1. Structure of Transaction. This transaction is structured as a stock purchase transaction in which First Financial sells its Texas Apex Stock to Purchaser, the result of which is that Purchaser acquires 100% of the Texas Apex Stock and thereby acquires control of Apex Lloyds (the "Acquisition").
2. Stock Purchase.
(a) Purchase of Texas Apex Stock. Upon the terms and subject to the conditions herein contained, First Financial shall sell and Purchaser shall purchase the Texas Apex Stock, free and clear of all liens, security interests, claims, restrictions, encumbrances of any kind.
(b) Consideration for Texas Apex Stock. Purchaser shall pay to First Financial at the Closing the amount of $2,139,649 for all of the shares of the Texas Apex Stock in immediately available funds or marketable securities acceptable to Seller (the "Texas Apex Consideration").
3. Closing. The closing of the transactions contemplated hereby (the "Closing") shall take place at the offices of Purchaser, 800 Washington Ave., Waco, Texas, at 10:00 a.m. local time, on a mutually agreeable date, which date shall not be later than ten (10) calendar days after the date on which all regulatory conditions to the obligations of the Parties set forth herein shall have been satisfied and the expiration of any mandatory waiting periods. The day on which the Closing actually takes place is herein sometimes referred to as the "Closing Date."
4. Obligations of Parties at Closing; Further Assurances.

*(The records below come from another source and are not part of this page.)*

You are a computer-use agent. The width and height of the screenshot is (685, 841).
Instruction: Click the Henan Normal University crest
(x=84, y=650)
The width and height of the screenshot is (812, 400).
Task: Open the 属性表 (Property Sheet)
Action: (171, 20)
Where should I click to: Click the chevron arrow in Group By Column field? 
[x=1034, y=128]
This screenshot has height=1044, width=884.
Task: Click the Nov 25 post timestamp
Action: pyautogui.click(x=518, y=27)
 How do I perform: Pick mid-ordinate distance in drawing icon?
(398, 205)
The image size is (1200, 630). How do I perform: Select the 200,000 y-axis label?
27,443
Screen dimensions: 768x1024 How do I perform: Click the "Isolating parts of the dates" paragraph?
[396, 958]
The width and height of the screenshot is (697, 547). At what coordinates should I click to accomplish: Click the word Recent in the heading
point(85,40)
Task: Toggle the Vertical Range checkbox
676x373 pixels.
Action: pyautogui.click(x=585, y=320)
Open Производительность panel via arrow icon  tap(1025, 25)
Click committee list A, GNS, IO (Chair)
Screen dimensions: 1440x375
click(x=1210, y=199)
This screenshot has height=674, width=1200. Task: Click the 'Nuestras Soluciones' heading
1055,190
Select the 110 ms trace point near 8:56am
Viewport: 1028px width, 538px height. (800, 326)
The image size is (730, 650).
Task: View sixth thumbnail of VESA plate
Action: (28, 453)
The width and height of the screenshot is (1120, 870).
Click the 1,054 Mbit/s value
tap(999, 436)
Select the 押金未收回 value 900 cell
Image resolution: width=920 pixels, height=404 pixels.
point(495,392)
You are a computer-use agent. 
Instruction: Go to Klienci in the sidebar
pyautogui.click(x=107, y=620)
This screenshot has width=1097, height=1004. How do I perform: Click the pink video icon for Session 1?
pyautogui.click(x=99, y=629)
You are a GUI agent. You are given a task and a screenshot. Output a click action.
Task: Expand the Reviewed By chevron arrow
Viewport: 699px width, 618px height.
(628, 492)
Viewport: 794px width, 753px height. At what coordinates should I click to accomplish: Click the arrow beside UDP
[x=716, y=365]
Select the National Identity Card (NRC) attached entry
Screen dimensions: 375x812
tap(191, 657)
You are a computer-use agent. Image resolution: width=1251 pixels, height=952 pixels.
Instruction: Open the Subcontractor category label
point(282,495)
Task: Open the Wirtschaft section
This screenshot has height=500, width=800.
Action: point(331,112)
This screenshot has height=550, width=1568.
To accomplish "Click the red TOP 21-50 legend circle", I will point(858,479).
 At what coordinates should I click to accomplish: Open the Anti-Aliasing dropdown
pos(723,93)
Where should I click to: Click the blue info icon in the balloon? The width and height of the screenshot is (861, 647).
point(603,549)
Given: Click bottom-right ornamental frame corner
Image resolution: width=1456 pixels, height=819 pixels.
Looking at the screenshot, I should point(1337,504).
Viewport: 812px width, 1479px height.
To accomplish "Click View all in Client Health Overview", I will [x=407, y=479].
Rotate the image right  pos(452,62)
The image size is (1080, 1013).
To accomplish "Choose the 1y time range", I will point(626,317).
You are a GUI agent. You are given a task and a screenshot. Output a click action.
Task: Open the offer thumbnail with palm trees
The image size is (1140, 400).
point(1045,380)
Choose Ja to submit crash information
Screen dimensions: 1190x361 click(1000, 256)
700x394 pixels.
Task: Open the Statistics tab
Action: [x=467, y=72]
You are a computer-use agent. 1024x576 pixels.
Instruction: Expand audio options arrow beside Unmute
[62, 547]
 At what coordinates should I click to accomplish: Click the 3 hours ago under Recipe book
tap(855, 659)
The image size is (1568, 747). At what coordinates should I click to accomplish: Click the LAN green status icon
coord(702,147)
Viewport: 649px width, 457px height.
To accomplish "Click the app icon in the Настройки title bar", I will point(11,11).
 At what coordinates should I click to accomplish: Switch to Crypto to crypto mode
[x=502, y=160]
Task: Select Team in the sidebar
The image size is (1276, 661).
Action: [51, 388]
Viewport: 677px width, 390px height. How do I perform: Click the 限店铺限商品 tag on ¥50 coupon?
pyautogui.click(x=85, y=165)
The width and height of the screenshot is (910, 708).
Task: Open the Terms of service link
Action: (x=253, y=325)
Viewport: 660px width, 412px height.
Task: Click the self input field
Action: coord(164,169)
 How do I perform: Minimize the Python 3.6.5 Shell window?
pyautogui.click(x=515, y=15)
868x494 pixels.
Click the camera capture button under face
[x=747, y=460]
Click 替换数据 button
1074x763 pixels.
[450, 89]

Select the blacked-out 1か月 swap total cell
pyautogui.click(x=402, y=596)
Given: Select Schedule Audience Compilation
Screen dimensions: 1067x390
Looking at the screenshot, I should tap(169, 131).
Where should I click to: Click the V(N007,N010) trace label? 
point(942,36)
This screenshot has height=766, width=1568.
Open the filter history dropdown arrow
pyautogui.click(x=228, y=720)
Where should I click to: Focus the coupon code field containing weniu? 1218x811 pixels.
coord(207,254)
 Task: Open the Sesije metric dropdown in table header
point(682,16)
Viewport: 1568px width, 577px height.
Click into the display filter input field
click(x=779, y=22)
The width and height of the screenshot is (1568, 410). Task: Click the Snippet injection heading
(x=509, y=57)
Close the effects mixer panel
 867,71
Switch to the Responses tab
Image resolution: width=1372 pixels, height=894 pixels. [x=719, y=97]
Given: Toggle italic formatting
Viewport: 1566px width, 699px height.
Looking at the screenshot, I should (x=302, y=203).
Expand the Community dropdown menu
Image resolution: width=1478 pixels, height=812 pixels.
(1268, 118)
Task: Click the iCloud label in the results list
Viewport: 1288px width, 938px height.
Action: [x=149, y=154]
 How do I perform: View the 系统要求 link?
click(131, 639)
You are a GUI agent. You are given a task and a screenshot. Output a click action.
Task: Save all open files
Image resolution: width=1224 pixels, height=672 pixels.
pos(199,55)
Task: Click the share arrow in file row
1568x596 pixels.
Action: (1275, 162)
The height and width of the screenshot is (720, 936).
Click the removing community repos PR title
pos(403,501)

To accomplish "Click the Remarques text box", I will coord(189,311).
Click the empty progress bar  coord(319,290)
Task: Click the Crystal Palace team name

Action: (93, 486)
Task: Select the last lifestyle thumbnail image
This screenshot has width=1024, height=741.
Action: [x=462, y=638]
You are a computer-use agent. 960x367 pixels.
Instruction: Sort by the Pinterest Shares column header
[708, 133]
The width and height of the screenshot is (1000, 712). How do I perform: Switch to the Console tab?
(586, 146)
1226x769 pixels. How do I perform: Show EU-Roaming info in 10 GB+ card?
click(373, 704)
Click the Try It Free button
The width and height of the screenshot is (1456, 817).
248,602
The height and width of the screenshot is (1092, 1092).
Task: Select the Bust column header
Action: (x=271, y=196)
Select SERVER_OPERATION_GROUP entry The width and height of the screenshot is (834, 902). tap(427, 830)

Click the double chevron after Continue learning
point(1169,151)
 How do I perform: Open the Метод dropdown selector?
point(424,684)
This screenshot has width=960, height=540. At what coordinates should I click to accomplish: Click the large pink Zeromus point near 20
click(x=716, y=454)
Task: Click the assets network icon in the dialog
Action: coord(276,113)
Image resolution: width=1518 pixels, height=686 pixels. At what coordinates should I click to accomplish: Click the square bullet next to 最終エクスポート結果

At the Closing, the Parties shall use their respective best efforts to deliver the certificates, letters and opinions which constitute conditions to effecting the transactions contemplated by this Agreement and each Party shall provide the other Parties with such proof or indications of satisfaction of the conditions to the obligations of such other Parties to consummate the transaction affecting such Party as such other Parties may reasonably require. If all conditions to the obligations of the Parties shall have been satisfied or lawfully waived by the Party entitled to the benefits thereof, each Party shall, at the Closing, duly execute such transfer documents and other appropriate instruments required to be filed of record to effectuate the transactions contemplated hereby. Promptly thereafter, the Parties shall take all steps necessary or desirable to consummate the transactions contemplated in accordance with all applicable laws, rules, and regulations.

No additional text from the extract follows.